Query Transform#

Query Transforms.

class llama_index.indices.query.query_transform.DecomposeQueryTransform(llm: Optional[Union[LLMPredictor, LLM]] = None, decompose_query_prompt: Optional[PromptTemplate] = None, verbose: bool = False)#

Decompose query transform.

Decomposes query into a subquery given the current index struct.
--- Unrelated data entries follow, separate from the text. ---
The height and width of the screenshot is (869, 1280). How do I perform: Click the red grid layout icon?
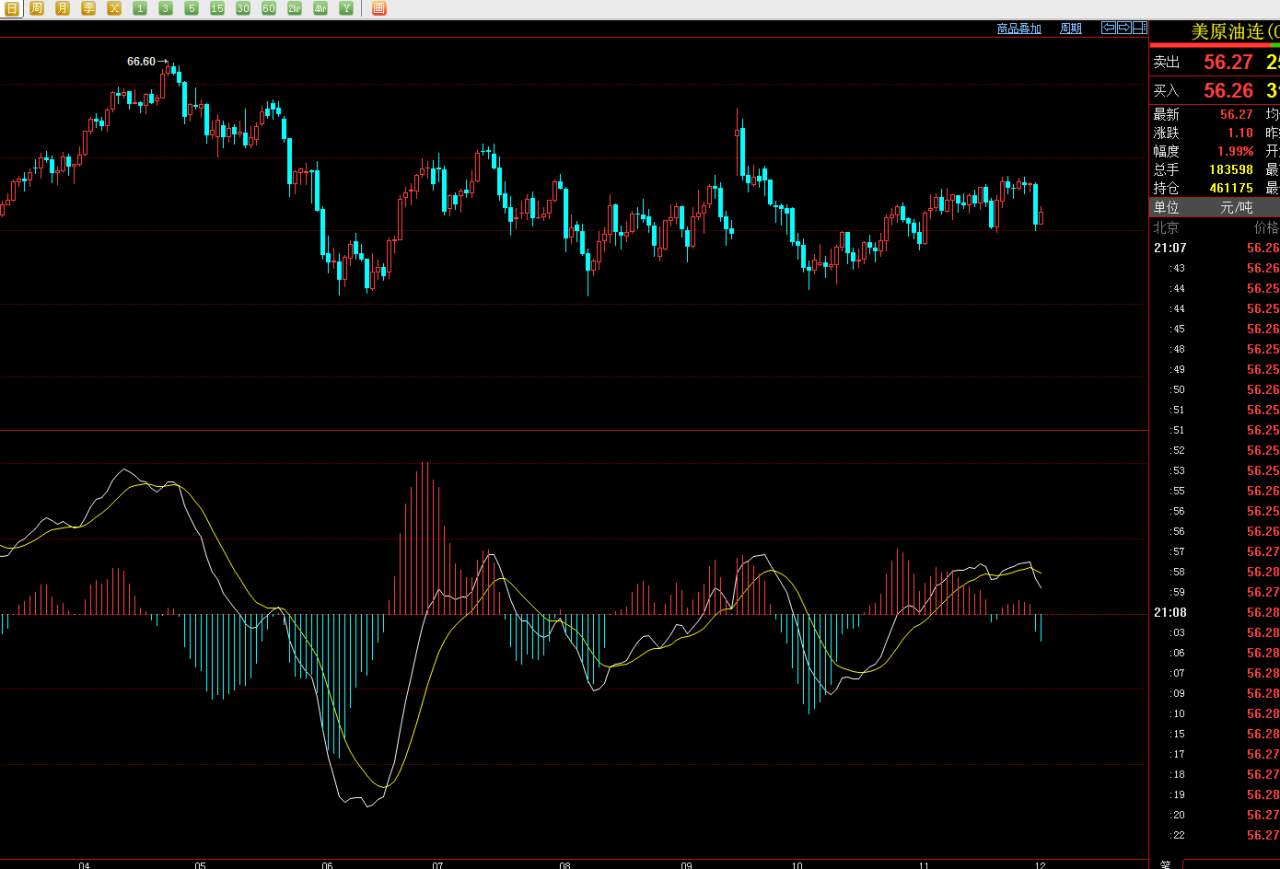coord(379,8)
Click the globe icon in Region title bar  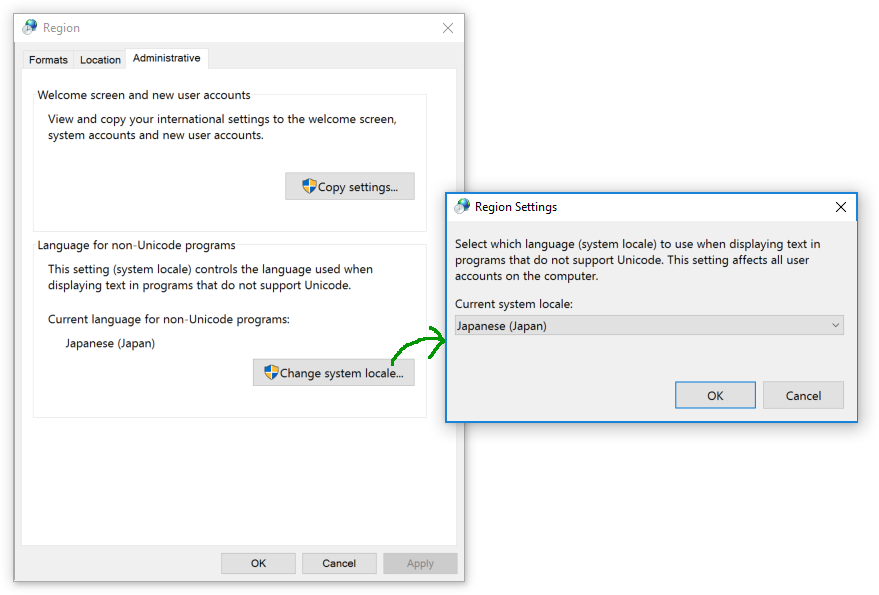(30, 28)
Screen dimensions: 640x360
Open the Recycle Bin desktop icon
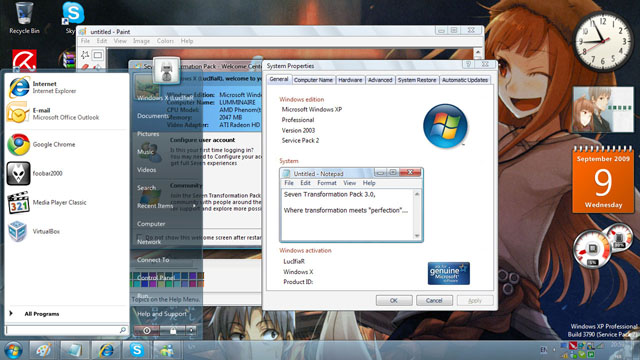tap(24, 18)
Performs a single step transformation.

Parameters

llm_predictor (Optional[LLM]) – LLM for generating hypothetical documents

as_query_component(partial: Optional[Dict[str, Any]] = None, **kwargs: Any) QueryComponent#

Get query component.

get_prompts() Dict[str, BasePromptTemplate]#

Get a prompt.

run(query_bundle_or_str: Union[str, QueryBundle], metadata: Optional[Dict] = None) QueryBundle#

Run query transform.

update_prompts(prompts_dict: Dict[str, BasePromptTemplate]) None#

Update prompts.

Other prompts will remain in place.

class llama_index.indices.query.query_transform.HyDEQueryTransform(llm: Optional[Union[LLMPredictor, LLM]] = None, hyde_prompt: Optional[BasePromptTemplate] = None, include_original: bool = True)#

Hypothetical Document Embeddings (HyDE) query transform.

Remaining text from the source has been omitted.